**GIVEN INSTRUCTION**
Copy the following entries word for word.

[start EXTRACTED INFORMATION]

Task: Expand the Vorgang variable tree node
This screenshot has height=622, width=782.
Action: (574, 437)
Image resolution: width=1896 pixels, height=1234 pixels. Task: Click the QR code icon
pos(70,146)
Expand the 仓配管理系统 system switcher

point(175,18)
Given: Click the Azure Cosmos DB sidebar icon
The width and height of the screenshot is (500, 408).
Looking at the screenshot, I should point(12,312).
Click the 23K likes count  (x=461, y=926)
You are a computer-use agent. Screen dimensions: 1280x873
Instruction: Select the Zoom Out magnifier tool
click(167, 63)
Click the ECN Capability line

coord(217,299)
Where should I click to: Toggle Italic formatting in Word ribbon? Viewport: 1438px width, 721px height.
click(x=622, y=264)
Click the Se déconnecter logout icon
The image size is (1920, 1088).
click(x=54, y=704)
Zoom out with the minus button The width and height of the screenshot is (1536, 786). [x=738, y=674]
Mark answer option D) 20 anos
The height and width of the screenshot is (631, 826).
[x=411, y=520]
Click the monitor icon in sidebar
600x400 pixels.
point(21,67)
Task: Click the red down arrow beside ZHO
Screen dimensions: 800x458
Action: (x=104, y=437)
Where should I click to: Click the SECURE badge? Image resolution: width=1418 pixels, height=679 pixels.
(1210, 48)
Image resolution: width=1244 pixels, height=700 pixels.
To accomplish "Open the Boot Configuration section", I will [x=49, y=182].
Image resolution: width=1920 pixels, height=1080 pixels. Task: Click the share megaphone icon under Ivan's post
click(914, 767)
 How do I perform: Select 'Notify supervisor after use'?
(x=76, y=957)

[end EXTRACTED INFORMATION]

**FINAL RESULT**
Task: Expand the Vorgang variable tree node
This screenshot has height=622, width=782.
Action: (574, 437)
Image resolution: width=1896 pixels, height=1234 pixels. Task: Click the QR code icon
pos(70,146)
Expand the 仓配管理系统 system switcher

point(175,18)
Given: Click the Azure Cosmos DB sidebar icon
The width and height of the screenshot is (500, 408).
Looking at the screenshot, I should point(12,312).
Click the 23K likes count  (x=461, y=926)
You are a computer-use agent. Screen dimensions: 1280x873
Instruction: Select the Zoom Out magnifier tool
click(167, 63)
Click the ECN Capability line

coord(217,299)
Where should I click to: Toggle Italic formatting in Word ribbon? Viewport: 1438px width, 721px height.
click(x=622, y=264)
Click the Se déconnecter logout icon
The image size is (1920, 1088).
click(x=54, y=704)
Zoom out with the minus button The width and height of the screenshot is (1536, 786). [x=738, y=674]
Mark answer option D) 20 anos
The height and width of the screenshot is (631, 826).
[x=411, y=520]
Click the monitor icon in sidebar
600x400 pixels.
point(21,67)
Task: Click the red down arrow beside ZHO
Screen dimensions: 800x458
Action: (x=104, y=437)
Where should I click to: Click the SECURE badge? Image resolution: width=1418 pixels, height=679 pixels.
(1210, 48)
Image resolution: width=1244 pixels, height=700 pixels.
To accomplish "Open the Boot Configuration section", I will [x=49, y=182].
Image resolution: width=1920 pixels, height=1080 pixels. Task: Click the share megaphone icon under Ivan's post
click(914, 767)
 How do I perform: Select 'Notify supervisor after use'?
(x=76, y=957)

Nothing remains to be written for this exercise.